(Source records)
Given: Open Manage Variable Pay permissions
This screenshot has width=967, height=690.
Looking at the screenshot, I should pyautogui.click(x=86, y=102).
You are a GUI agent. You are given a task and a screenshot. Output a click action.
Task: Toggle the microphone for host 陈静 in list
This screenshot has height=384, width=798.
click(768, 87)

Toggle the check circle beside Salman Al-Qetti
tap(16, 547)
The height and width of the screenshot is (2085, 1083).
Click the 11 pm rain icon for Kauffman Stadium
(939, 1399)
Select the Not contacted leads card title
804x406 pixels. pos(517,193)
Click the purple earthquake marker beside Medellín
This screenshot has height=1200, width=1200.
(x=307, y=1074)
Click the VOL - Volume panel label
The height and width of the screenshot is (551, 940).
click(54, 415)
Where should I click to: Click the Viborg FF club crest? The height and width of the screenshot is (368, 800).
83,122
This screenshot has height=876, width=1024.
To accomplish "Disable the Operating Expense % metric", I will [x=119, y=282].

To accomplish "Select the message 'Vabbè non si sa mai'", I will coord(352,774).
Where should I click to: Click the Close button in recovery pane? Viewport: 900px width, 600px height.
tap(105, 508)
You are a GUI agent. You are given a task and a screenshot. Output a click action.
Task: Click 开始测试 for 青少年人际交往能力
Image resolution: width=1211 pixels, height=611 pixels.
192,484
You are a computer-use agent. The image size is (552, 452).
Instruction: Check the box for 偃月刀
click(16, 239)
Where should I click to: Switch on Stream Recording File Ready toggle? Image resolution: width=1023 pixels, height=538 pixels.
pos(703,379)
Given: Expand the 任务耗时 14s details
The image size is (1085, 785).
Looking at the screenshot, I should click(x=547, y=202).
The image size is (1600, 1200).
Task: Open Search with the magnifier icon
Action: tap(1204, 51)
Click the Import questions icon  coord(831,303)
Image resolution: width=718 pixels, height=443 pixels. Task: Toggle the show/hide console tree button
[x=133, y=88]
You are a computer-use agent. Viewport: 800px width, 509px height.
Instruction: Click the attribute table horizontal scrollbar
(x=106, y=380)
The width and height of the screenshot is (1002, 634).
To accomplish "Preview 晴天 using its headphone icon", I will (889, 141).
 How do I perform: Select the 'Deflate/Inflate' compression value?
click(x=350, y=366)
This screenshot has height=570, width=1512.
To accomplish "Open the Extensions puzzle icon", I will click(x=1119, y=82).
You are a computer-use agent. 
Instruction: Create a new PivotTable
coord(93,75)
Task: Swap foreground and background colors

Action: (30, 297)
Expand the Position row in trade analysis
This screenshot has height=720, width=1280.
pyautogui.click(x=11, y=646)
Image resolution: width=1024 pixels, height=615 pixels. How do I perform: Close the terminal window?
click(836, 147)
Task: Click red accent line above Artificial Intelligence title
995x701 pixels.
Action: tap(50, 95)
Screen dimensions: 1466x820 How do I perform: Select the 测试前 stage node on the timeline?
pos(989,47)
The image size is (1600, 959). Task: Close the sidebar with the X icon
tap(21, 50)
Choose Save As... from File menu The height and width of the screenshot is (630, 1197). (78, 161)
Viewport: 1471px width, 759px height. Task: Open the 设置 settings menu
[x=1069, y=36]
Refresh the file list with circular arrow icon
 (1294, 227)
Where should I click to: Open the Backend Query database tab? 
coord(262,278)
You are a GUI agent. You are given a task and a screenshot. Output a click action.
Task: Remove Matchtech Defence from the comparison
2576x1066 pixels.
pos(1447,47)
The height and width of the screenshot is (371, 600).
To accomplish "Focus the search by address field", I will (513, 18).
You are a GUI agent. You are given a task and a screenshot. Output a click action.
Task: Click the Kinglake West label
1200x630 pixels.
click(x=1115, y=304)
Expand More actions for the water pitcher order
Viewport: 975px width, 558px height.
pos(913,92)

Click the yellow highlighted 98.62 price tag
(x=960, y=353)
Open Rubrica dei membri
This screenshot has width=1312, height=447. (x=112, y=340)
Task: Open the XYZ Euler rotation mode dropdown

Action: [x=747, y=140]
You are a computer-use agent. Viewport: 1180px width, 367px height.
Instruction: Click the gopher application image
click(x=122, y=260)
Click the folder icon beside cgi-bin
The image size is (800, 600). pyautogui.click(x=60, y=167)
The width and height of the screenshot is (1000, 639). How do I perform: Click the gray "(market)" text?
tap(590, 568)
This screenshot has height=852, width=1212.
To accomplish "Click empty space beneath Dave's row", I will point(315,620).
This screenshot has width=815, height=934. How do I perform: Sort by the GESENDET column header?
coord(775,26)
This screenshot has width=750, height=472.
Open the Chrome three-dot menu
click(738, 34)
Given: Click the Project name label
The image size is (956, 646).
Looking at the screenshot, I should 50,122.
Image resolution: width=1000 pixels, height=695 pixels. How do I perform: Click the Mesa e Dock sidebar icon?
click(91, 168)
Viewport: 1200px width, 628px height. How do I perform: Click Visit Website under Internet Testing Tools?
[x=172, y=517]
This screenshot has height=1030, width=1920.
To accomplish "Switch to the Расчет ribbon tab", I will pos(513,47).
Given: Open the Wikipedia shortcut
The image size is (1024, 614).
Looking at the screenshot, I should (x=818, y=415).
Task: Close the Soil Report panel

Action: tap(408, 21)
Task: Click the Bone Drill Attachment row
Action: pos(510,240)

WHAT TO PRODUCE: Look above for the line containing "Refresh the file". Output from there through the line containing "You are a computer-use agent. Viewport: 1180px", exactly and inclusively.

SOLUTION TO THE PROBLEM:
Refresh the file list with circular arrow icon
 (1294, 227)
Where should I click to: Open the Backend Query database tab? 
coord(262,278)
You are a GUI agent. You are given a task and a screenshot. Output a click action.
Task: Remove Matchtech Defence from the comparison
2576x1066 pixels.
pos(1447,47)
The height and width of the screenshot is (371, 600).
To accomplish "Focus the search by address field", I will (513, 18).
You are a GUI agent. You are given a task and a screenshot. Output a click action.
Task: Click the Kinglake West label
1200x630 pixels.
click(x=1115, y=304)
Expand More actions for the water pitcher order
Viewport: 975px width, 558px height.
pos(913,92)

Click the yellow highlighted 98.62 price tag
(x=960, y=353)
Open Rubrica dei membri
This screenshot has width=1312, height=447. (x=112, y=340)
Task: Open the XYZ Euler rotation mode dropdown

Action: [x=747, y=140]
You are a computer-use agent. Viewport: 1180px width, 367px height.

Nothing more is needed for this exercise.